Problem statement >>
Please copy each line in the records below that contains the string "agent".

════════════════════

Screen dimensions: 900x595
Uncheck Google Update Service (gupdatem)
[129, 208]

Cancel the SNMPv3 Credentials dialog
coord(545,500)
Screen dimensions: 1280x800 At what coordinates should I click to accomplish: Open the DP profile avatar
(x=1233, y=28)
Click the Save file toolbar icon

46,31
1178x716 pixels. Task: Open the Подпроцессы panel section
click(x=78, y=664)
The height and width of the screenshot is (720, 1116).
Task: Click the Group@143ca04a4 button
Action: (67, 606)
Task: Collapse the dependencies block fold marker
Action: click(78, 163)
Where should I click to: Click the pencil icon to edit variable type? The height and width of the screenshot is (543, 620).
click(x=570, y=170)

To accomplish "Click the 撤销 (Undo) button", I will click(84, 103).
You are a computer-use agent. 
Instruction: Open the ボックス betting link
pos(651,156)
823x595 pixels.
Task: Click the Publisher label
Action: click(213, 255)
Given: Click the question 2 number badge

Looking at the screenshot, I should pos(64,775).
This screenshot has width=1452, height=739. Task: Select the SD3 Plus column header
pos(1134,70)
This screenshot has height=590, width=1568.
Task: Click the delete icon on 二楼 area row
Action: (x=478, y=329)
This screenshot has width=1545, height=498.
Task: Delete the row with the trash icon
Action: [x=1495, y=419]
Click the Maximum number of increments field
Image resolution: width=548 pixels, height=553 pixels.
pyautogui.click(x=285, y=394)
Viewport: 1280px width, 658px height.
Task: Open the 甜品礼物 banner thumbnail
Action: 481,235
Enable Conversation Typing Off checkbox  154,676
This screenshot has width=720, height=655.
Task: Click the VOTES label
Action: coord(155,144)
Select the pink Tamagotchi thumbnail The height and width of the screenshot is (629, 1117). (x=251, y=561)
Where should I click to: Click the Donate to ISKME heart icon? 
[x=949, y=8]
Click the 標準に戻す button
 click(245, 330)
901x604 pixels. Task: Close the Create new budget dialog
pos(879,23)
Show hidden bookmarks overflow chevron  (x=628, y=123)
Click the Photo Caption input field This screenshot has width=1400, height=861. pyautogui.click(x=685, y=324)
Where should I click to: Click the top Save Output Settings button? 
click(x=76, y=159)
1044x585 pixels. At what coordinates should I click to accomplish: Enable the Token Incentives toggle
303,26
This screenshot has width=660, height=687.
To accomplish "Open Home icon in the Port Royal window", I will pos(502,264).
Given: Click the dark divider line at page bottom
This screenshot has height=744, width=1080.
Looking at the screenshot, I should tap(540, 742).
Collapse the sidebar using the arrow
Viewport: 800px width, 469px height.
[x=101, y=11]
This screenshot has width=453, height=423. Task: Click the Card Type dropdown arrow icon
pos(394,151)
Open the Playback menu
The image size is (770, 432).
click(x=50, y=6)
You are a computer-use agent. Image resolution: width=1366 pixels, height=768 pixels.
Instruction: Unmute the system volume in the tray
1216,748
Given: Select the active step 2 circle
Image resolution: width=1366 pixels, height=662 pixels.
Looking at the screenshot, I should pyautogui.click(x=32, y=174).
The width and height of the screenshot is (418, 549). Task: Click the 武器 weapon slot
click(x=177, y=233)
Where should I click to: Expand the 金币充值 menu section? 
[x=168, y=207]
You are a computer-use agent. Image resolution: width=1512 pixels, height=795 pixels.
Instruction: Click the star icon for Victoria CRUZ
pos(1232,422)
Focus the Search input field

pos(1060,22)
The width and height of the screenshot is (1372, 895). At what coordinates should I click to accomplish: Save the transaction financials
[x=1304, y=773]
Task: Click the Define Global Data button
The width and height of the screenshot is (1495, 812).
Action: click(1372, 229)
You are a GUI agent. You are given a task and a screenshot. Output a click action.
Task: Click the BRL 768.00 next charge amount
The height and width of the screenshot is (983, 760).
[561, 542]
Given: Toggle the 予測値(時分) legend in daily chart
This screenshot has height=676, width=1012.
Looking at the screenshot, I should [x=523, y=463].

════════════════════

Output of the exercise >>
You are a computer-use agent. 
You are a computer-use agent. Image resolution: width=1366 pixels, height=768 pixels.
You are a computer-use agent. Image resolution: width=1512 pixels, height=795 pixels.
You are a GUI agent. You are given a task and a screenshot. Output a click action.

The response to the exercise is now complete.